Were EA to have kept dou­bling in size ev­ery year through the end of 2019, we might ex­pect to see up to ~200k peo­ple be­long­ing to the EA move­ment. By the great­est es­ti­mate, no more than ~20k peo­ple are cur­rently part of the EA move­ment. So, had EA sus­tained an an­nual av­er­age growth rate of 100% for each year of the 10 years it ex­isted, it might be up to an or­der of mag­ni­tude larger than it cur­rently is. It ap­pears EA has been grow­ing at a still sig­nifi­cant but much more mod­est rate since. As it stands, it doesn’t ap­pear ten­able to main­tain EA sus­tained dou­bling in size each year past ei­ther 2015 or 2016.

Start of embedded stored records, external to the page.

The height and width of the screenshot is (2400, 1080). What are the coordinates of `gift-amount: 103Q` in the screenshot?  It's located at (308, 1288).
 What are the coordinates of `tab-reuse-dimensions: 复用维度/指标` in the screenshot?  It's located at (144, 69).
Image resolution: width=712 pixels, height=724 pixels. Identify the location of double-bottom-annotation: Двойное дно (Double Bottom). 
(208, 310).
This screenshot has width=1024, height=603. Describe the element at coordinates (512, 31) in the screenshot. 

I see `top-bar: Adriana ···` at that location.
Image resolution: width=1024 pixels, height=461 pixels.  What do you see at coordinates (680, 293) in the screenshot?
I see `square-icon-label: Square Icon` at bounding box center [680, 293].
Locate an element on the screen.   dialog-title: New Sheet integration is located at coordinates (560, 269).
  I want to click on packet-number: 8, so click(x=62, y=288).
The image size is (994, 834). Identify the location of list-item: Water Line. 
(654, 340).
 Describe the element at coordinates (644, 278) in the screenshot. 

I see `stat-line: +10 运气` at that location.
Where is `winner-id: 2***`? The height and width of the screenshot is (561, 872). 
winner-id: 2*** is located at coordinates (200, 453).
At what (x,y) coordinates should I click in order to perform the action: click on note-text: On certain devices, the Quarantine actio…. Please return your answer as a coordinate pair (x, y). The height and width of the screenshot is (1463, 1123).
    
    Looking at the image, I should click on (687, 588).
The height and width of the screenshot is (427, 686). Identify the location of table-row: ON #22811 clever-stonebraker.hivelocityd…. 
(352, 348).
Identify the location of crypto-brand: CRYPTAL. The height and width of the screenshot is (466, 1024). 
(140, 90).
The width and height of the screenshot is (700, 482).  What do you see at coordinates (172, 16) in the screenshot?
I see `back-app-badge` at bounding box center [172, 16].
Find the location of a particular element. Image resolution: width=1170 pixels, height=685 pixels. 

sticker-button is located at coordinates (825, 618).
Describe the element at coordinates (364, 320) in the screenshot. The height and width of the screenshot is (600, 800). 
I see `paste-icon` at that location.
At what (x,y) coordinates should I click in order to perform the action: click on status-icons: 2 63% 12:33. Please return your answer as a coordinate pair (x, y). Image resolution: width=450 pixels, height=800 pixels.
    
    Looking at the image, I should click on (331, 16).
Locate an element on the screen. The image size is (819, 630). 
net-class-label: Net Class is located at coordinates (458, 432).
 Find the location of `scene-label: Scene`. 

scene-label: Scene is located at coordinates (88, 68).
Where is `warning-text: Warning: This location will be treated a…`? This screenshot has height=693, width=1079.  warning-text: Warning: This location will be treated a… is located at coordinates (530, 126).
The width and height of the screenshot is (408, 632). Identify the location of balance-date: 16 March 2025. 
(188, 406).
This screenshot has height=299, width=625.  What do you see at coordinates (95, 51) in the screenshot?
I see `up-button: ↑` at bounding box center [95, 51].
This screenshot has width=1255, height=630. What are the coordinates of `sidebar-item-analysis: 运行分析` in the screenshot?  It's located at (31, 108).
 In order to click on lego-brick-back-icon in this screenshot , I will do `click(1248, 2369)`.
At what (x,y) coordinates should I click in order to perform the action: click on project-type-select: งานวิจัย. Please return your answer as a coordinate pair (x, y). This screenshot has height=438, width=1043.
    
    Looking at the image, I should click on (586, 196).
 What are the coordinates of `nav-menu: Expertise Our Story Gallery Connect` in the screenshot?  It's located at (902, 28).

As Jon Be­har pointed out in his Frame­work for Think­ing about the EA La­bor Mar­ket, the EA com­mu­nity has in­creas­ingly been dis­cussing tal­ent gaps since 2015. One thing that has sig­nifi­cantly changed in EA since 2015 is the size of the grants made by EA-al­igned foun­da­tion Good Ven­tures, and grant­mak­ing or­ga­ni­za­tion the Open Philan­thropy Pro­ject (Open Phil). Many other char­i­ties and other non-profit or­ga­ni­za­tions the EA com­mu­nity has sup­ported, through sup­port from grants from Open Phil and other donors, are able to clear their room for more fund­ing, and even their ca­pac­ity for growth and ex­pan­sion, each year. With a glut of peo­ple, and a glut of money, one plau­si­ble story for why the growth rate of EA slowed is be­cause EA as an ecosys­tem ac­quired much greater amount of re­sources much faster than we have learned how to op­ti­mally al­lo­cate them. Ergo, growth of EA slowed as the com­mu­nity lost con­trol of driv­ing the growth rate of effec­tive al­tru­ism as a move­ment.

From one an­gle, it is nega­tive that the growth of EA has slowed. How­ever, if EA has so many re­sources, it doesn’t know how to spend them more to do the most good, it might make sense that re­sources are not wasted on ex­tra growth that won’t cur­rently be ap­plied to one or an­other cause. If there is a glut of effec­tive al­tru­ists to ei­ther donate or work, but tal­ent gaps re­main­ing to be filled, and pro­jects that don’t re­ceive suffi­cient fund­ing that de­serve it, a ma­jor prob­lem in EA is a lack of co­or­di­na­tion and or­ga­ni­za­tion of re­sources. Over­all, the ques­tion of what the main bot­tle­necks to move­ment growth for EA re­main, but it ap­pears it may have a re­la­tion­ship to other bot­tle­necks in EA.